このように構成することにより、第一当接部21および第二当接部41に当接する紙7の枚数とホール素子62に作用する磁場の磁束密度の変化量との関係を概ね比例関係とすることが可能であり、重送検知装置100の測定精度の向上に寄与する。
【0125】
本実施形態では第一バネ33および第二バネ53をいずれも金属材料からなる巻きバネとしたが、本発明はこれに限定されない。
すなわち、本発明に係る第一付勢力付与部材および第二付勢力付与部材は付勢力を発生するものであれば他の構成を採用しても良い。

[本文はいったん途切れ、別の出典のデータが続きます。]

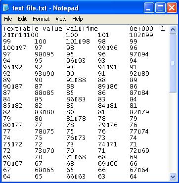Click the vertical scrollbar thumb
Image resolution: width=179 pixels, height=183 pixels.
173,63
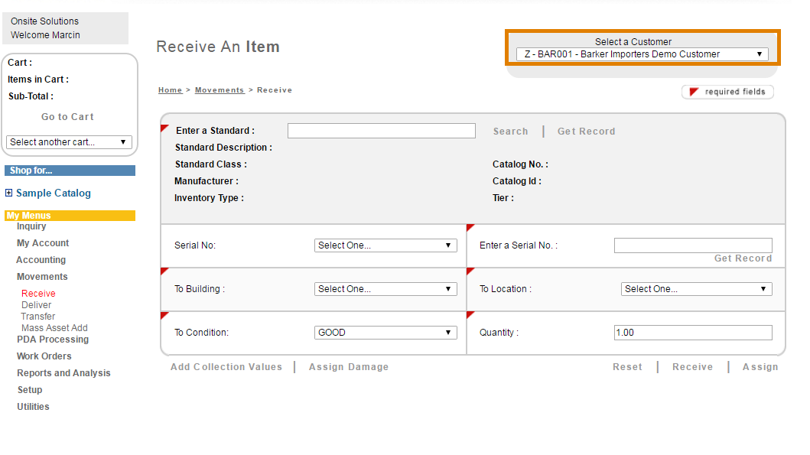Click Add Collection Values link
This screenshot has height=455, width=810.
click(x=226, y=367)
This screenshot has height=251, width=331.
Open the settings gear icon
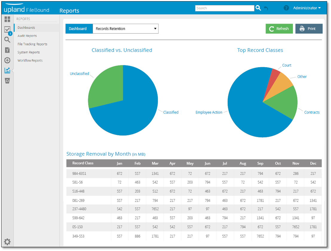(7, 242)
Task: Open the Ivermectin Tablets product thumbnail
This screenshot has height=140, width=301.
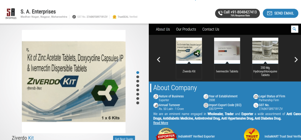Action: click(x=227, y=58)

本発明に係る第一付勢力付与部材および第二付勢力付与部材の他の構成の例としては、樹脂材料からなる巻きバネ、樹脂材料あるいは金属材料からなる板バネ、弾性変形し得る材料(例えば、ゴム等)からなる塊状の部材、スポンジ状の樹脂材料を塊状に成形したもの、等が挙げられる。
【0126】
本実施形態では第一バネ33が第一アーム20に第一付勢力を付与するが、本発明はこれに限定されない。
例えば、第一アーム20の重量バランスを適宜調整し、第一アーム20の自重を第一付勢力として利用することにより、第一バネ33を省略しても良い。
同様に、本実施形態では第二バネ53が第二アーム40に第二付勢力を付与するが、本発明はこれに限定されない。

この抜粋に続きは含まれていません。